→ Records from a data source:
◇ ◇ ◇ ◇

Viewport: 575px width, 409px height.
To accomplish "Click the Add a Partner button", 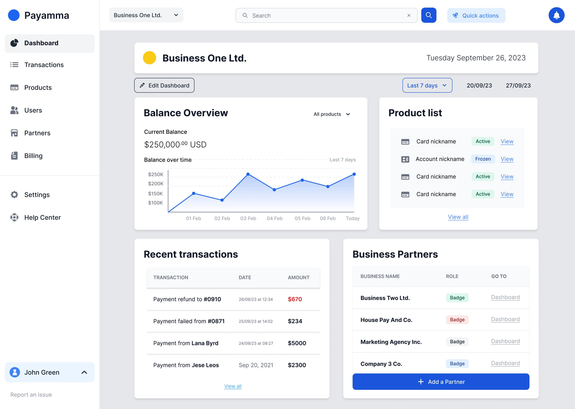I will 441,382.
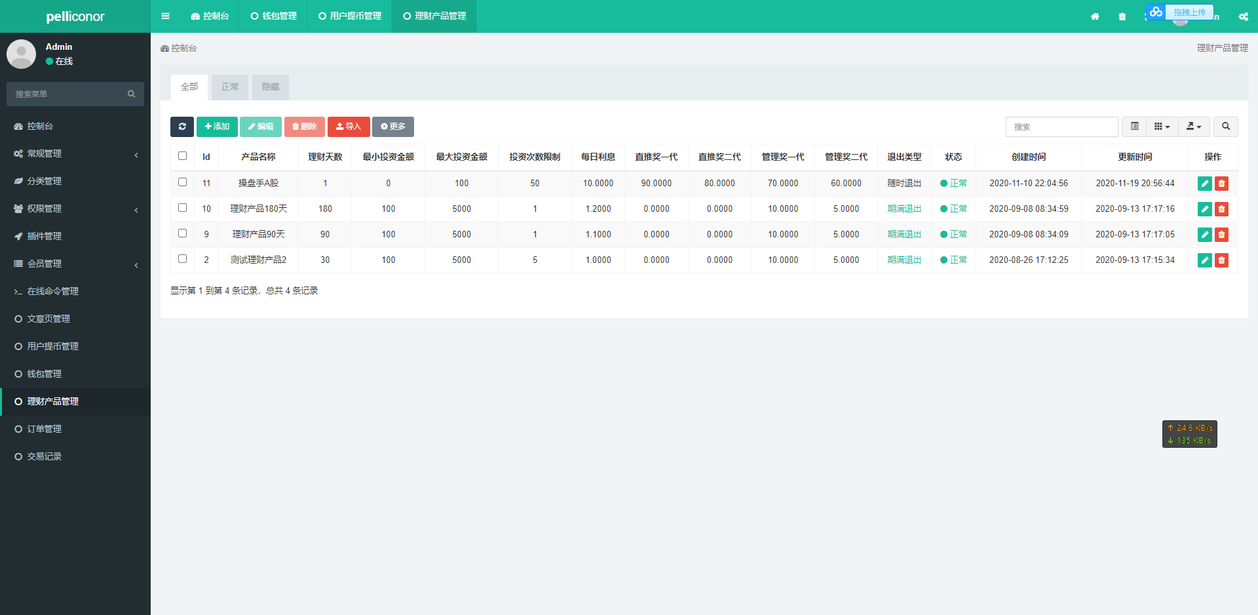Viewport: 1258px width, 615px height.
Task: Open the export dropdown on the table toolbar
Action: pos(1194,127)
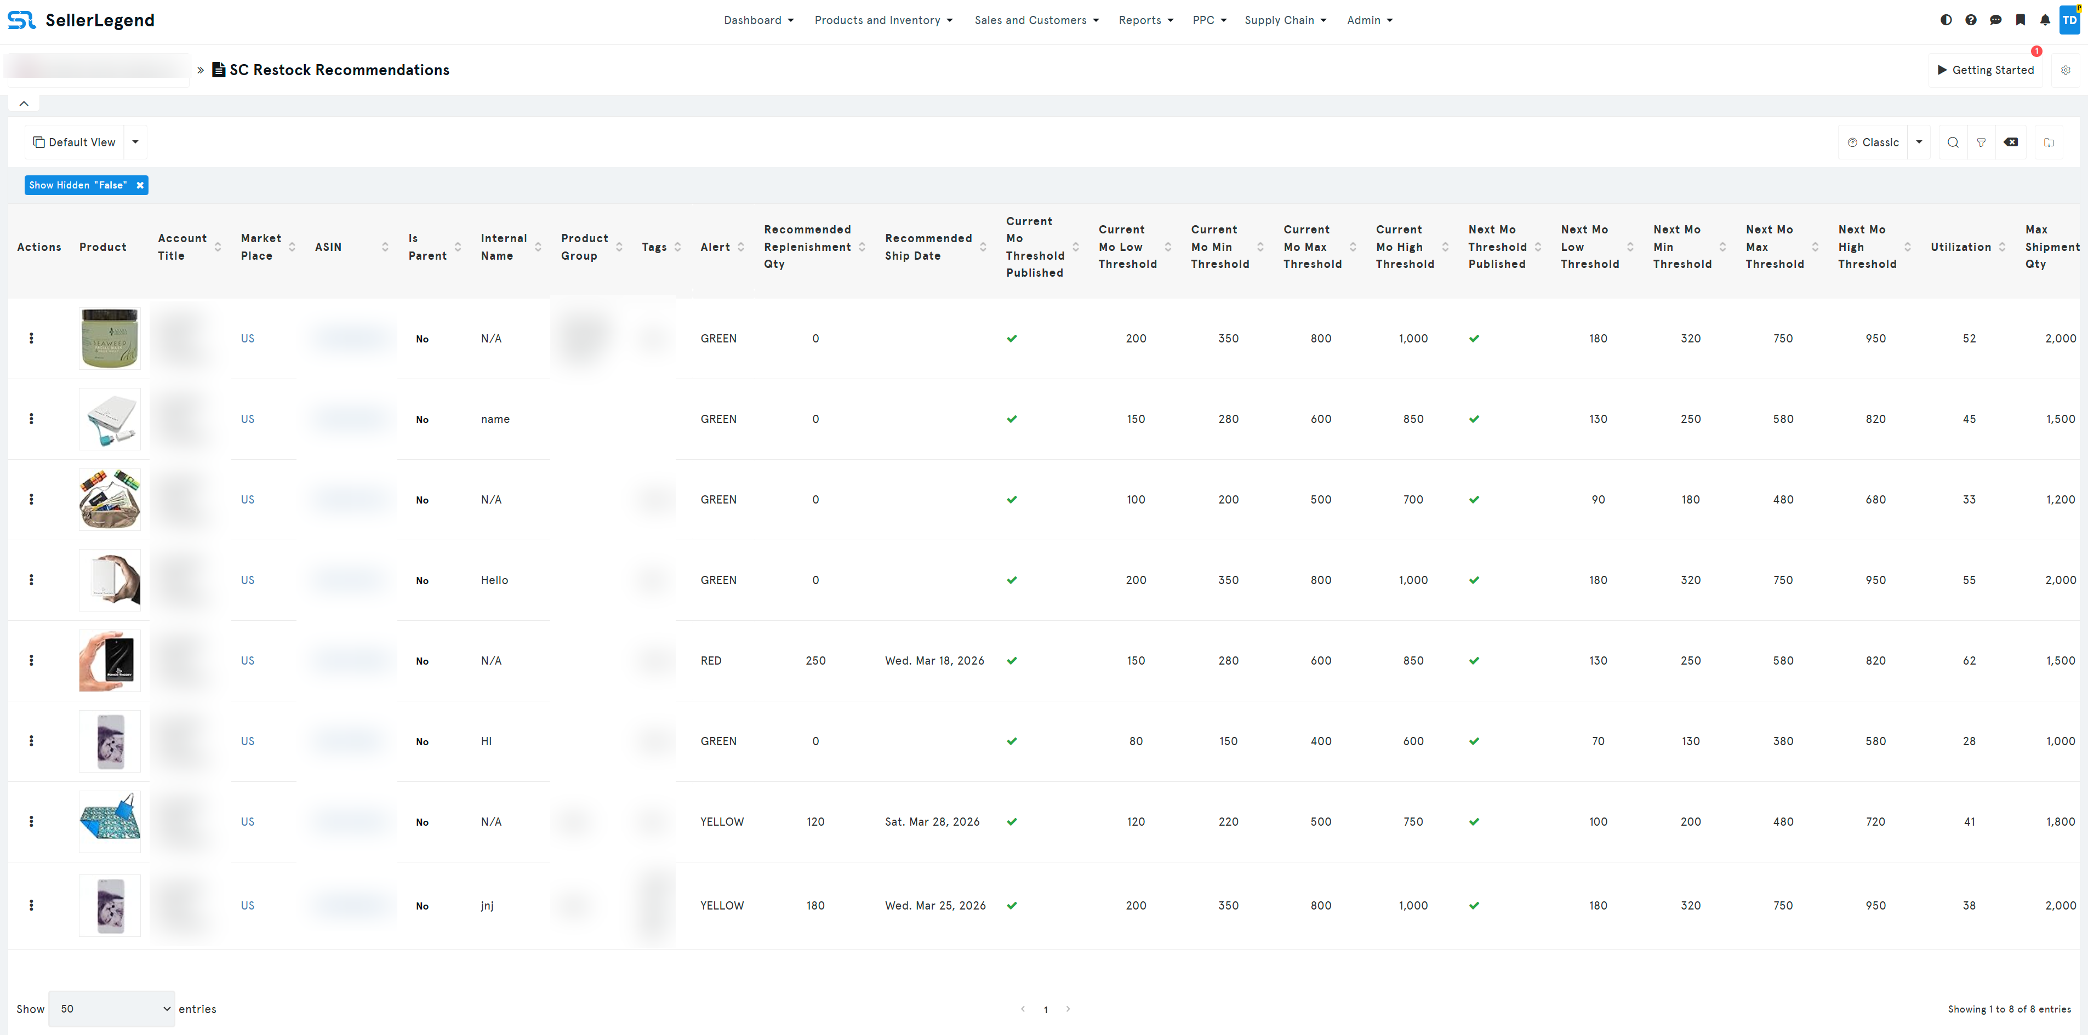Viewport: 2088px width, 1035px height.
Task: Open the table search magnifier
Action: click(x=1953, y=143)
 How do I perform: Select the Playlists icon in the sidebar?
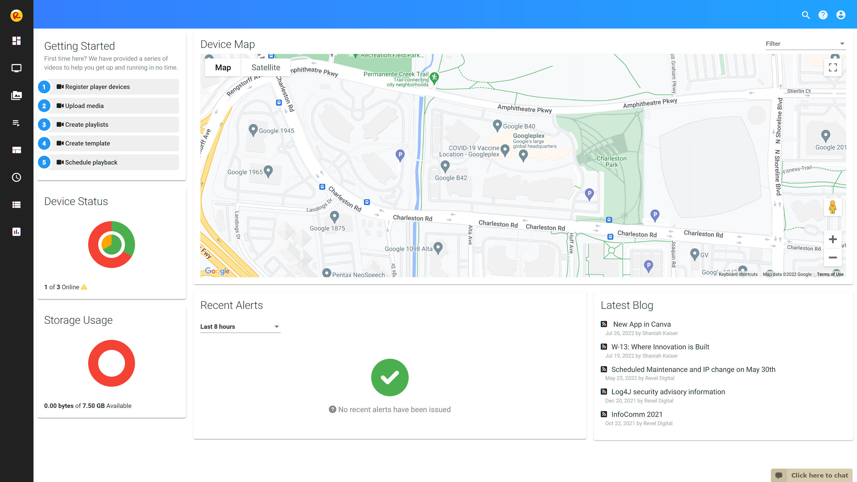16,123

◇ ◇ ◇ ◇

→ Task brief: Copy exactly, and only, the lines running from the one containing "How do I perform: Select" through the final line of the data, and omit the pictures.

→ Response box:
 How do I perform: Select the Playlists icon in the sidebar?
16,123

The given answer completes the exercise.